Although Thomson Reuters has shed CA$3.6b from its market cap this week, let's take a look at its longer term fundamental trends and see if they've driven returns.

There is no denying that markets are sometimes efficient, but prices do not always reflect underlying business performance. One imperfect but simple way to consider how the market perception of a company has shifted is to compare the change in the earnings per share (EPS) with the share price movement.

During five years of share price growth, Thomson Reuters achieved compound earnings per share (EPS) growth of 0.01% per year. This EPS growth is lower than the 10% average annual increase in the share price. This suggests that market participants hold the company in higher regard, these days. And that's hardly shocking given the track record of growth.

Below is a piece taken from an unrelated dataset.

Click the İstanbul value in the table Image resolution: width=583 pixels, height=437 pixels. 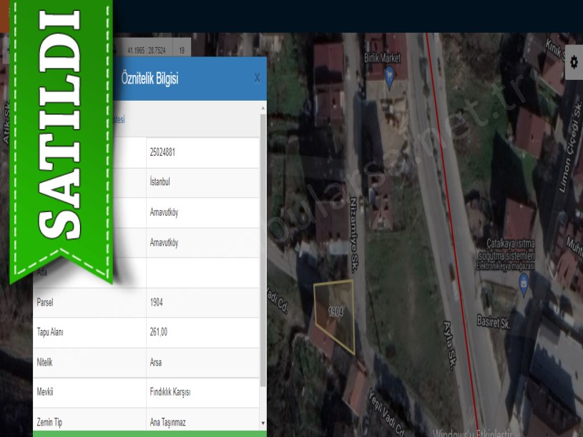pos(202,183)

You can see below how EPS has changed over time (discover the exact values by clicking on the image).

earnings-per-share-growth
TSX:TRI Earnings Per Share Growth January 3rd 2026

This free interactive report on Thomson Reuters' earnings, revenue and cash flow is a great place to start, if you want to investigate the stock further.

What About Dividends?

As well as measuring the share price return, investors should also consider the total shareholder return (TSR). Whereas the share price return only reflects the change in the share price, the TSR includes the value of dividends (assuming they were reinvested) and the benefit of any discounted capital raising or spin-off. Arguably, the TSR gives a more comprehensive picture of the return generated by a stock. As it happens, Thomson Reuters' TSR for the last 5 years was 83%, which exceeds the share price return mentioned earlier. And there's no prize for guessing that the dividend payments largely explain the divergence!

A Different Perspective

Thomson Reuters shareholders are down 25% for the year (even including dividends), but the market itself is up 29%. However, keep in mind that even the best stocks will sometimes underperform the market over a twelve month period. Longer term investors wouldn't be so upset, since they would have made 13%, each year, over five years. If the fundamental data continues to indicate long term sustainable growth, the current sell-off could be an opportunity worth considering. I find it very interesting to look at share price over the long term as a proxy for business performance. But to truly gain insight, we need to consider other information, too. Take risks, for example - Thomson Reuters has 2 warning signs we think you should be aware of.

If you would prefer to check out another company -- one with potentially superior financials -- then do not miss this free list of companies that have proven they can grow earnings.

Please note, the market returns quoted in this article reflect the market weighted average returns of stocks that currently trade on Canadian exchanges.